The New SOPA: Now With Slightly Less Awfulness!

On Thursday, the House Judiciary Committee is slated to take up the misleadingly named Stop Online Piracy Act, an Internet censorship bill that will do little to actually stop piracy. In response to an outpouring of opposition from cybersecurity professionals, First Amendment scholars, technology entrepreneurs, and ordinary Internet users, the bill's sponsors have cooked up an amended version that trims or softens a few of the most egregious provisions of the original proposal, bringing it closer to its Senate counterpart, PROTECT-IP. But the fundamental problem with SOPA has never been these details; it's the core idea. The core idea is still to create an Internet blacklist, which means everything I say in this video still holds true:

Let's review the main changes. Three new clarifying clauses have been added up front: the first two make clear that SOPA is not meant to create an affirmative obligation for site owners to monitor user content (good!) or mandate the implementation of technologies as a condition of compliance with the law (also good!). But the underlying incentives created by the statute push strongly in that direction whether or not it's a formal requirement: What else do we imagine sites threatened under this law because of user-uploaded content or links will do to escape liability? A third clause says the bill shouldn't be construed in a way that would impair the security or integrity of the network—which is a bit like slapping a label on a cake stipulating that it shouldn't be construed to make you fat. These are all nice sentiments, but they remind me of the old philosophers' joke: "You've obviously misinterpreted my theory; I didn't intend for it to have any counterexamples!"

The big changes in the section establishing court-ordered blocking of supposed "rogue" sites appear to be intended to respond to the objections of cybersecurity professionals and network engineers, who pointed out that requiring falsification of Domain Name System records to redirect users from banned domains would interfere with a major government-supported initiative to secure the Internet against such hijacking. The updated language explicitly disavows the idea of redirection, removes a hard five-day deadline for compliance, and (crucially) says that any DNS operator (like your ISP) has fully satisfied its obligations under the statute if it simply fails to respond to DNS queries for blacklisted sites.

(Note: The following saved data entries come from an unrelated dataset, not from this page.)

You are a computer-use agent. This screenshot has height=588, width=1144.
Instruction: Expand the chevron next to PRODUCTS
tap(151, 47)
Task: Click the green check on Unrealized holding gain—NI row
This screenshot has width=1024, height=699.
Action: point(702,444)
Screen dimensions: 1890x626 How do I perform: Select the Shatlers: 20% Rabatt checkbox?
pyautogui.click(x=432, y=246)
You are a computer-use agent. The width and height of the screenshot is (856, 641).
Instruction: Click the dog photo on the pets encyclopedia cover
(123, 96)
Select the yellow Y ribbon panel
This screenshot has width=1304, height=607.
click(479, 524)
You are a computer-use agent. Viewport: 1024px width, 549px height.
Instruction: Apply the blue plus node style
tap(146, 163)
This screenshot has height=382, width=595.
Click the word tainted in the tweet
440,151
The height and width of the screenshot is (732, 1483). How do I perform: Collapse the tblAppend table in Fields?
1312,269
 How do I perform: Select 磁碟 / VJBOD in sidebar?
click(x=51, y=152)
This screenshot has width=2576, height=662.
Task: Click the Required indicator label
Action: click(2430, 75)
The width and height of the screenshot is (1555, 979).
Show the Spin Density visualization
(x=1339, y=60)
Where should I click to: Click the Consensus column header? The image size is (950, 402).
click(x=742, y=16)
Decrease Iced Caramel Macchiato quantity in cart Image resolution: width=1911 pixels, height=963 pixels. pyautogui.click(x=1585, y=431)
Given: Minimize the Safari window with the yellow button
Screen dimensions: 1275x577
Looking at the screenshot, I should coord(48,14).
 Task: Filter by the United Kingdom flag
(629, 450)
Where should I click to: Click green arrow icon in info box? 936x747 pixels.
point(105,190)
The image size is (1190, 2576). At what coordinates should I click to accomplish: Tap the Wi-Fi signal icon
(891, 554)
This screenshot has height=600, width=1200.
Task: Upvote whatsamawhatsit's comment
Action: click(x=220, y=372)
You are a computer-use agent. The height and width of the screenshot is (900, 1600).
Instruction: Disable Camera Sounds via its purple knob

This is bad for transparency, in both the engineering and democratic senses of that term, insofar as it makes a government block indistinguishable from a technical failure, but it does, in a sense, address the direct conflict with DNSSEC. But as network engineers point out, a well-designed application implementing DNSSEC isn't just going to give up when it doesn't get a valid, cryptographically signed reply: it's going to try other DNS servers (including servers outside US jurisdiction) until it finds one that answers.

There are two possibilities here. The first is that application designers don't design their software properly to implement DNSSEC for fear of liability under the statute's anti-circumvention provisions, which would be a Very Bad Thing. The second is that they're assured they won't be held liable for good design, in which case this whole elaborate censorship process—which was never going to be particularly effective against people who actually want to find pirated content—becomes a truly farcical pantomime, in which nobody running reasonably up-to-date clients even notices the nominal "blocking," beyond a few seconds delay in resolving the "blocked" site. Now, if we've got to have an Internet censorship law, a completely impotent one is surely the best kind, but it becomes a bit mysterious what the point of all this is, beyond providing civil libertarians with a chuckle at the vast amount of money Hollywood has wasted ramming this thing through.

The other big change is to the private right of action, which previously would have allowed any copyright holder to unilaterally compel payment processors and ad networks to cut off sites that it merely accuses of infringement, or enabling infringement, or (in a baffling specimen of tortured language) taking "deliberate actions to avoid confirming a high probability" that the site would be used for infringement. That last little hate crime against English is mercifully absent from the revised SOPA, and it makes clear that only foreign sites are covered, and a judge is now required to actually issue an order before intermediaries are obligated to sever ties.

Which ultimately goes to show that the original proposal was so profoundly wretched that you can improve it a great deal, and still have a very bad idea. This is still, as many legal scholars have correctly observed, censorship by slightly circuitous economic means. The involvement of a judge should (knock on wood) weed out the most obviously frivolous complaints, but it still makes it far too easy for U.S. corporations to effectively destroy foreign Internet sites based on a one-sided proceeding in U.S. courts.

These changes are somewhat heartening insofar as they evince some legislative interest in addressing the legitimate concerns that have been raised thus far. But the problem with SOPA and PROTECT-IP isn't that they need to be tweaked in order to get the details of an Internet censorship system right. There is no "right" way to do Internet censorship, and the best version of a bad idea remains a bad idea.